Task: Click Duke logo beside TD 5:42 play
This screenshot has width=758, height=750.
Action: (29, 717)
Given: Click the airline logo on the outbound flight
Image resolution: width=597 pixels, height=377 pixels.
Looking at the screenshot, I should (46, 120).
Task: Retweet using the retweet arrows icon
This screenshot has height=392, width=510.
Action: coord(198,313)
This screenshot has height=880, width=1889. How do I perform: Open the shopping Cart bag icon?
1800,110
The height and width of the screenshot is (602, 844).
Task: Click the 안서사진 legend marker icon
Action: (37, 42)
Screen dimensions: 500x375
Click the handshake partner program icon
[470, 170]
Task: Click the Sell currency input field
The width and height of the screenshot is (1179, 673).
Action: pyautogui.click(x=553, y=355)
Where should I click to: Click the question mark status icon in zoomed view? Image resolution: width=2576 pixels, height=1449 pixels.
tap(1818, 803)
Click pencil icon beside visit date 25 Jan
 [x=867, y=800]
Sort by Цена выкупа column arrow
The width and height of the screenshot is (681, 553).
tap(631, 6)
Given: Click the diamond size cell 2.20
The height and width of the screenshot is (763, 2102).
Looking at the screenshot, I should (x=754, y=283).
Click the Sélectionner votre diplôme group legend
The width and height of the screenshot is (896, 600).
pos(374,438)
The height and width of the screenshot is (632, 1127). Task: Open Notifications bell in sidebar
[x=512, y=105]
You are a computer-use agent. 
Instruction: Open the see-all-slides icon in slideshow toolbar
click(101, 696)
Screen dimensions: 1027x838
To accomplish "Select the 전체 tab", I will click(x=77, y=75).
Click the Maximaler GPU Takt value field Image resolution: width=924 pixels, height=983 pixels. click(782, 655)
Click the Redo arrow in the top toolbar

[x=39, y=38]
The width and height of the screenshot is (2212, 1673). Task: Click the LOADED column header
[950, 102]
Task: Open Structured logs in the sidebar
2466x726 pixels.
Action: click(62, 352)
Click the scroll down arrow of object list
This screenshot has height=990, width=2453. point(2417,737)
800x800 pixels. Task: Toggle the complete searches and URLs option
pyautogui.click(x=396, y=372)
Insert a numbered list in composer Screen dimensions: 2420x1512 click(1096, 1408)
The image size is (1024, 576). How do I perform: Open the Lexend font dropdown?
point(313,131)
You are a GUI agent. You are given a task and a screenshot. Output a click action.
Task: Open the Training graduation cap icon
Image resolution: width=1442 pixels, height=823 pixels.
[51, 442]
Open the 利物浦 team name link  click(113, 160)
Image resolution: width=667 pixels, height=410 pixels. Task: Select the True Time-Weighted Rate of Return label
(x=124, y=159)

Exercise requirements - Reproduce all of the records above line for line, changing nothing.

Response -
Task: Click Duke logo beside TD 5:42 play
This screenshot has width=758, height=750.
Action: (29, 717)
Given: Click the airline logo on the outbound flight
Image resolution: width=597 pixels, height=377 pixels.
Looking at the screenshot, I should (46, 120).
Task: Retweet using the retweet arrows icon
This screenshot has height=392, width=510.
Action: coord(198,313)
This screenshot has height=880, width=1889. How do I perform: Open the shopping Cart bag icon?
1800,110
The height and width of the screenshot is (602, 844).
Task: Click the 안서사진 legend marker icon
Action: (37, 42)
Screen dimensions: 500x375
Click the handshake partner program icon
[470, 170]
Task: Click the Sell currency input field
The width and height of the screenshot is (1179, 673).
Action: pyautogui.click(x=553, y=355)
Where should I click to: Click the question mark status icon in zoomed view? Image resolution: width=2576 pixels, height=1449 pixels.
tap(1818, 803)
Click pencil icon beside visit date 25 Jan
 [x=867, y=800]
Sort by Цена выкупа column arrow
The width and height of the screenshot is (681, 553).
tap(631, 6)
Given: Click the diamond size cell 2.20
The height and width of the screenshot is (763, 2102).
Looking at the screenshot, I should (x=754, y=283).
Click the Sélectionner votre diplôme group legend
The width and height of the screenshot is (896, 600).
pos(374,438)
The height and width of the screenshot is (632, 1127). Task: Open Notifications bell in sidebar
[x=512, y=105]
You are a computer-use agent. 
Instruction: Open the see-all-slides icon in slideshow toolbar
click(101, 696)
Screen dimensions: 1027x838
To accomplish "Select the 전체 tab", I will click(x=77, y=75).
Click the Maximaler GPU Takt value field Image resolution: width=924 pixels, height=983 pixels. click(782, 655)
Click the Redo arrow in the top toolbar

[x=39, y=38]
The width and height of the screenshot is (2212, 1673). Task: Click the LOADED column header
[950, 102]
Task: Open Structured logs in the sidebar
2466x726 pixels.
Action: click(62, 352)
Click the scroll down arrow of object list
This screenshot has height=990, width=2453. point(2417,737)
800x800 pixels. Task: Toggle the complete searches and URLs option
pyautogui.click(x=396, y=372)
Insert a numbered list in composer Screen dimensions: 2420x1512 click(1096, 1408)
The image size is (1024, 576). How do I perform: Open the Lexend font dropdown?
point(313,131)
You are a GUI agent. You are given a task and a screenshot. Output a click action.
Task: Open the Training graduation cap icon
Image resolution: width=1442 pixels, height=823 pixels.
[51, 442]
Open the 利物浦 team name link  click(113, 160)
Image resolution: width=667 pixels, height=410 pixels. Task: Select the True Time-Weighted Rate of Return label
(x=124, y=159)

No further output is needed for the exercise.